Health & Metrics

Three operational probes at the version root, with aliases at the server root for load balancers. They do not require auth by default, so a load balancer can poll liveness and readiness without a key — set TOPICS_PROBE_AUTH=true to require auth on all three.

Distinguish the two health states: liveness (/v0/health) answers “can this process serve at all?” and is 200 whenever the process is up. Readiness (/v0/ready) answers “should traffic be routed here now?” and returns 503 during WAL replay on boot and while draining on shutdown. Route real traffic on readiness; restart on liveness.

GET /v0/health — liveness

GET/v0/health

Alias: GET /healthz. Returns 200 always while the process can serve. Use it for the container/orchestrator liveness probe (restart on failure).


curl localhost:4000/v0/health


{ "status": "ok", "version": "0.1.0", "uptime_ms": 84012 }

Field	Type	Meaning
`status`	string	Always `"ok"` while serving.
`version`	string	The running server version.
`uptime_ms`	`u64`	Milliseconds since process start.

Health is 200 even during WAL replay — the process is alive and will become ready. Use /v0/ready (below) to gate traffic during replay; use /v0/health only to decide whether to restart the process.

GET /v0/ready — readiness

GET/v0/ready

Alias: GET /readyz. Returns 200 when the server is serving normally, and 503 while it is not yet (or no longer) able to take traffic. This is the load-balancer / Kubernetes readiness gate: on boot it stays 503 until WAL replay finishes, then flips to 200; on SIGINT/SIGTERM it returns 503 shutting_down while draining.

Ready (200)


curl localhost:4000/v0/ready


{ "status": "ready", "wal_replay_complete": true, "topics": 42 }

Field	Type	Meaning
`status`	string	`"ready"` when serving.
`wal_replay_complete`	bool	`true` once boot-time WAL replay has finished.
`topics`	`u64`	Number of topics currently registered.

Not ready — during WAL replay (503)

While replaying the write-ahead log on boot, the probe returns 503 not_ready with a Retry-After header and a replay-progress fraction in the error detail:


{ "error": {
    "code": "not_ready",
    "message": "WAL replay in progress",
    "detail": { "replay_progress": 0.62 } } }

error.detail.replay_progress runs 0.0–1.0. The probe flips to 200 the moment replay completes. While draining on shutdown it returns 503 shutting_down (also with Retry-After).

Status	`error.code`	When
`200`	—	Serving normally.
`503`	`not_ready`	Boot-time WAL replay in progress (`detail.replay_progress`).
`503`	`shutting_down`	Graceful drain on `SIGINT`/`SIGTERM`.

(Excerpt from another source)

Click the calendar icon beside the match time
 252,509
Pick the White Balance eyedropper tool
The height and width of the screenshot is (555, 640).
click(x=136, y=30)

GET /v0/metrics — Prometheus / JSON metrics

GET/v0/metrics

Returns operational metrics: Prometheus text exposition (text/plain; version=0.0.4) by default, or a JSON snapshot when you send Accept: application/json. Returns 200 always — even when the server is not yet ready, since metrics describe the recovering process.

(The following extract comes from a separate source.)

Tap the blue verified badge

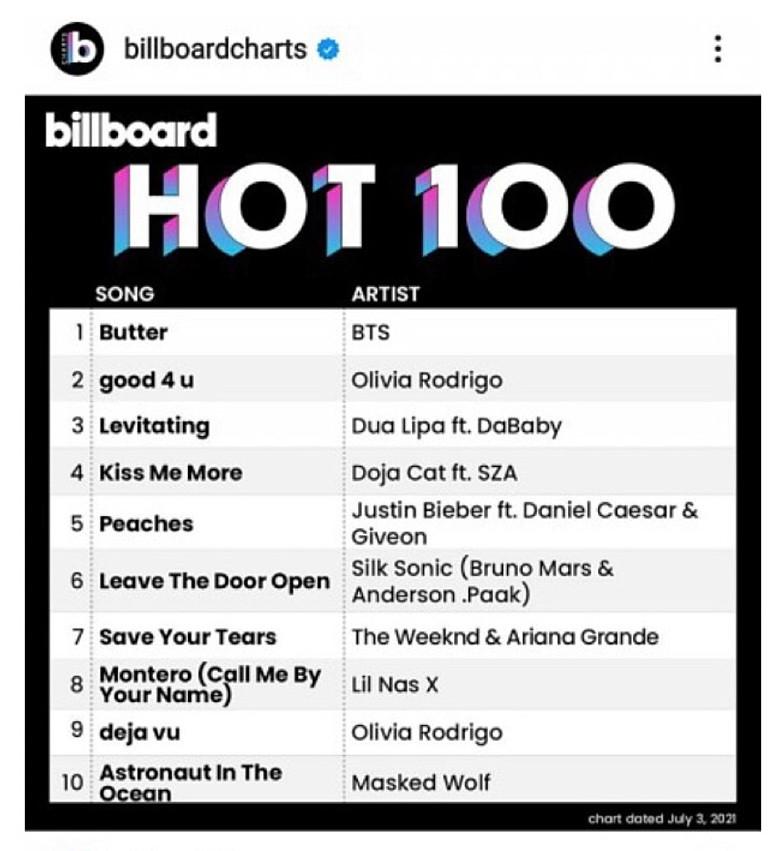[328, 49]
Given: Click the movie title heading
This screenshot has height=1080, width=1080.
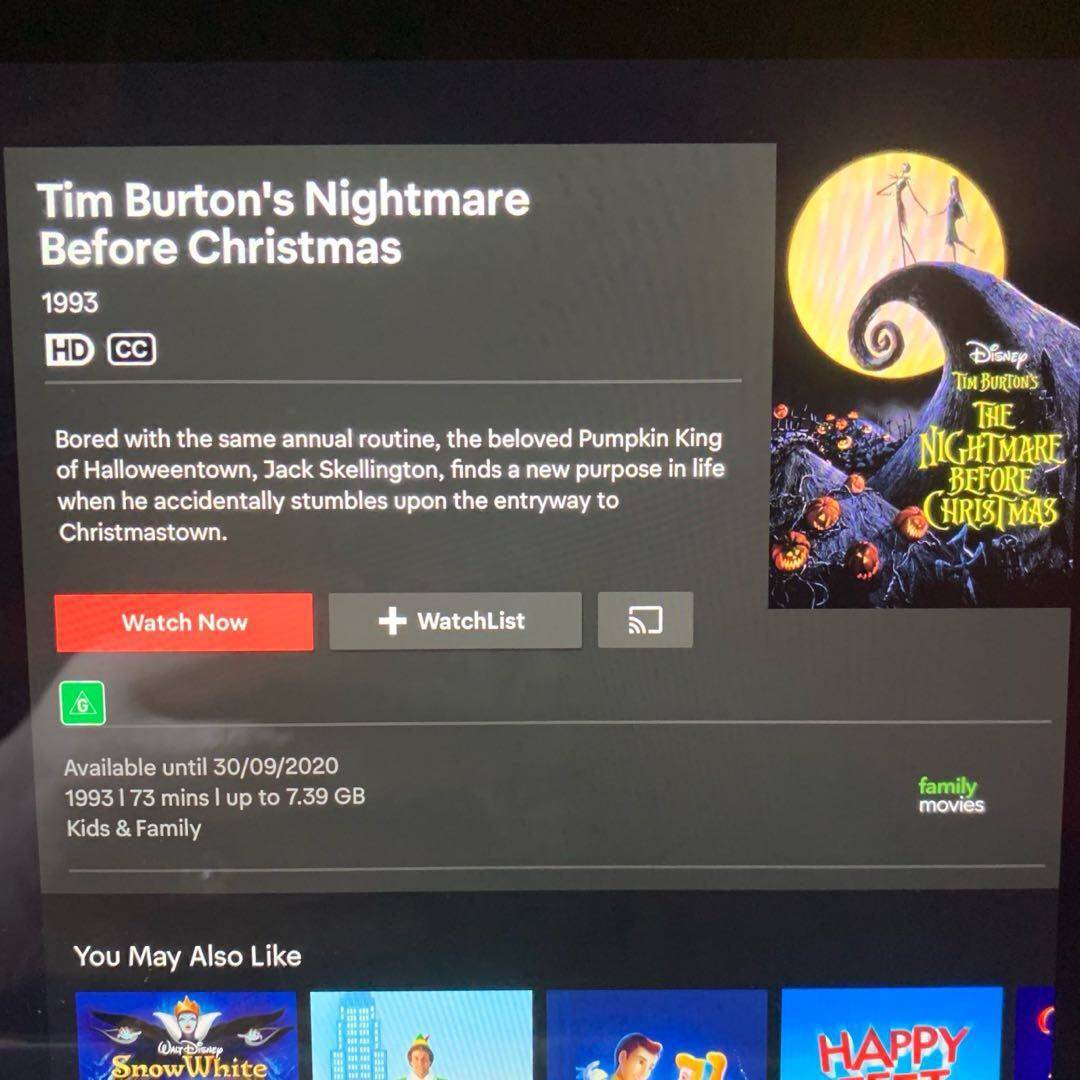Looking at the screenshot, I should pyautogui.click(x=283, y=222).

The metric surface is a full catalog, not a stub. /v0/metrics emits process/aggregate gauges (topics_topics, topics_topics_by_class{class=…}, topics_routers, topics_records_live, topics_bytes_live, topics_queue_topics, topics_queue_leases_in_flight, topics_sse_connections, topics_watch_sessions, topics_ready, topics_recovery_progress, topics_uptime_ms), per-topic gauges (topics_topic_head_seq / _earliest_seq / _records_live / _bytes_live / _queue_ready / _queue_in_flight, labelled {topic=…}, bounded — topics_topic_metrics_truncated flags a cap), the real WAL metrics (topics_wal_frames_total, _batches_total, _fsyncs_total, _bytes_written_total, _rotations_total, _queue_depth, _queue_depth_peak, _submit_full_total, _read_only), and a fsync-latency histogram topics_wal_fsync_latency_us (with _bucket{le=…} / _sum / _count). There are no per-topic append/read/eviction/tombstone counters and no scheduler-throttle metric. The performance block on every response remains the most detailed per-request view.

Prometheus text (default)


curl localhost:4000/v0/metrics


# HELP topics_topics Number of topics.
# TYPE topics_topics gauge
topics_topics 42
# HELP topics_topic_head_seq Highest assigned seq per topic.
# TYPE topics_topic_head_seq gauge
topics_topic_head_seq{topic="orders"} 480231
topics_topic_earliest_seq{topic="orders"} 468188
# HELP topics_wal_fsyncs_total WAL fsyncs.
# TYPE topics_wal_fsyncs_total counter
topics_wal_fsyncs_total 88241
topics_wal_fsync_latency_us_bucket{le="500"} 84120
topics_wal_fsync_latency_us_count 88241

JSON snapshot (mirrors the same series in one object)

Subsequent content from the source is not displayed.